しかもその理由というのが、彼女の艶めかしい肌を他の男に見られてしまうのが嫌だからなんていう幼稚な独占欲とさえ言って差し支えない心情なのだから尚更である。
「つまり…蓮くんが言いたいのは、私の水着姿を不用意に他の男の人に見せてほしくないってことで合ってるかな?」
「…そういう事になる。すまん、流石に勝手すぎるよな。やっぱりこれは忘れて──…」
「………ふ、ふふ…」
「──美穂?」
ただ蓮の発言を聞いても幸いなことに、美穂はあからさまに軽蔑するような目を向けてくることは無かった。
されど懸念していたような展開とはまた別に彼女は、静かに顔を伏せたかと思うと怪しげな笑い声を密かに上げていた。
顔が見えないので彼女が何を考えているのかは不明であるが、この分だとおそらくはこちらに対して幻滅した、というようなことは無い……と思っておきたい。
「まさか、まさか……蓮くんが私に独占欲を見せてくれる日が来るなんて…! これは確実に私のことを少しずつ信用してくれてるって思っても良いよね。だったらそれくらい何てことも無いよ…!」
「あの、美穂?」
「へ? あ、うん! 蓮くんがそう言うなら私もあんまり不用意に肌を見せるのはやめておこうかな。やりようはいっぱいあるから!」
「え…いいのか?」
伏せられた顔の向こう側で美穂がぶつぶつと呟いていた内容は聞き取れなかったものの、そこから宣言された内容はしっかりと耳に届いてきた。

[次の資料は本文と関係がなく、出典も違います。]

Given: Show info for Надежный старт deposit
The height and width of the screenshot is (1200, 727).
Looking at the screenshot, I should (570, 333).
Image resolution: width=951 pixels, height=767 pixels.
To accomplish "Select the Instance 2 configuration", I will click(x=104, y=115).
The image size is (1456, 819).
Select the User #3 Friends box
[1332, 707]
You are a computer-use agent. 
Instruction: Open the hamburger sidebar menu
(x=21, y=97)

一体どのような嗜好の経緯があったのか…はっきりとした声量で蓮の身勝手な要望を受け入れると口にしてきた彼女の言葉にさしもの彼も疑問を返してしまう。
しかしそれは無用な問いかけだ。
「もちろんだよ! 水着を蓮くんにずっと見せてあげられないのは残念だけど…それでも水着を着て肌を出さない方法はちゃんと考えてあるから」
「…? …そうか。美穂がそれで納得してるなら、俺としても言う事は無いけどさ」
「えっへへ…そうと決まれば私もあと一個だけ買っておきたいものがあるから、蓮くんは少しだけお外で待っててもらってもいい? すぐに終わらせてくるので!」
「あ、あぁ」
やけに自信満々な様子で、水着を着ながら肌は出さないとまるで謎かけのような一文を発してきた彼女の言葉に疑問を覚えつつも、それ以上は追及することなく彼は言われた通り店の外で待機することに。
その後、無事に水着だと思われる購入品を入れた袋を片手に下げた美穂と合流して彼らの様々な想定外が入り混じった外出は幕を下ろしていった。
──さらに日は進み、時はいよいよ約束の日となる。